Expansionary Monetary Policy (Easing)
During an economic slowdown, the RBI decreases CRR and/or SLR rates.
- Lowering these ratios frees up cash and liquid assets for commercial banks.
- Result: The credit multiplier increases, banking liquidity rises, interest rates face downward pressure, and credit availability for businesses and consumers expands, stimulating economic growth.
Institutional Linkages and Operational Trivia
Statutory Liquidity Ratio and the Net Stable Funding Ratio (NSFR)
Under Basel III framework norms implemented by the RBI, SLR functions in tandem with liquidity buffers like the Liquidity Coverage Ratio (LCR) and Net Stable Funding Ratio (NSFR).

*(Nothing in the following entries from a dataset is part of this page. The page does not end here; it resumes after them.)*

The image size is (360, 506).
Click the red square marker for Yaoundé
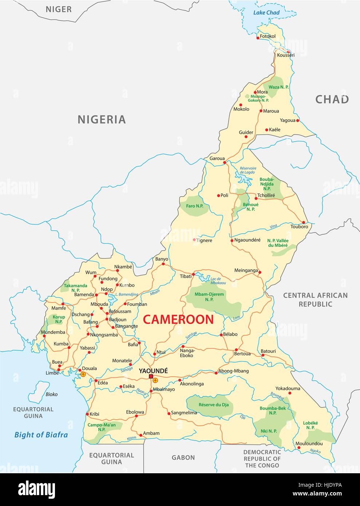(151, 377)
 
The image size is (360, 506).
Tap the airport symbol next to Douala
(83, 374)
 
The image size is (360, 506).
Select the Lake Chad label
(266, 13)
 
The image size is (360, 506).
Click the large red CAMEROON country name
(178, 320)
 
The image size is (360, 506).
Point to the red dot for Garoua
(225, 162)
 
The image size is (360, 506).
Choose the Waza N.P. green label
(278, 87)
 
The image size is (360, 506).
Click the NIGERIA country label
(102, 119)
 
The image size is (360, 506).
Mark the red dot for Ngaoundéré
(232, 240)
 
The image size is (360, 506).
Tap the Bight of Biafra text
(41, 435)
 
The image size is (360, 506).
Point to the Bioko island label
(52, 394)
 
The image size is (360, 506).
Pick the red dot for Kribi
(87, 414)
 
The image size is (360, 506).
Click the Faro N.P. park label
(195, 206)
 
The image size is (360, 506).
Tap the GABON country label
(183, 458)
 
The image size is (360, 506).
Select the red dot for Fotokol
(258, 37)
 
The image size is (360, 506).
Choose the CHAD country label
(332, 99)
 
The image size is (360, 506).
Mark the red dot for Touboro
(303, 222)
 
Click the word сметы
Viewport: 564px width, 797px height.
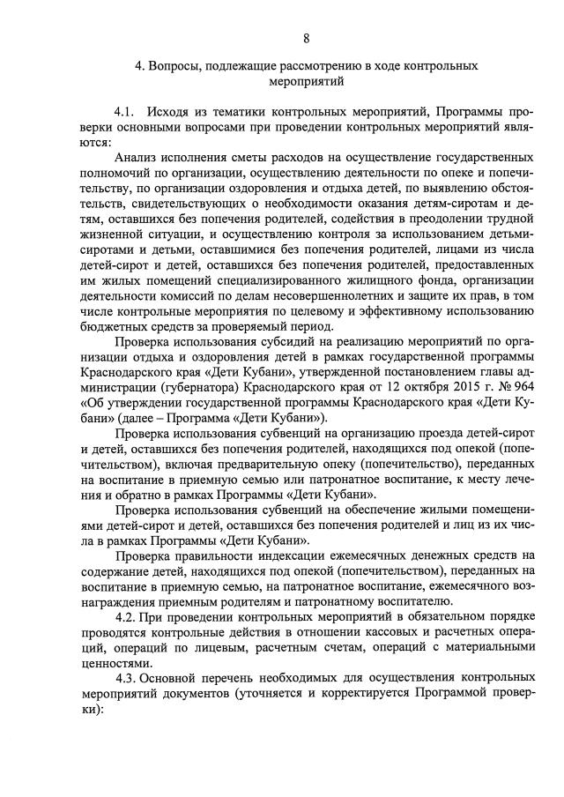click(244, 156)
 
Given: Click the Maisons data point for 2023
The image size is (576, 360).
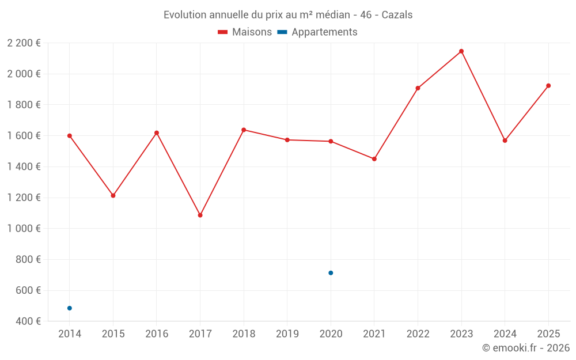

The RBI permits banks to reckon government securities held under SLR provisions to meet their global LCR requirements up to specified limits, such as the Facility to Avail Liquidity for Liquidity Coverage Ratio (FALLCR).
Penalties for Non-Compliance
- If a commercial bank fails to maintain the required CRR or SLR balances on any given day, the RBI imposes a penal interest rate.
- The standard penalty is 3% per annum above the Bank Rate on the shortfall amount for that specific day.
- If the shortfall continues on subsequent days, the penalty escalates to 5% per annum above the Bank Rate for the duration of the default.
Historical Floor and Cap Evolution
- Prior to the Banking Laws (Amendment) Act of 2007, the statutory floor for SLR was 25%, and the ceiling was 40%. The removal of the 25% floor allowed the RBI to progressively lower SLR to its current levels, freeing up bank capital to support productive sectors of the market.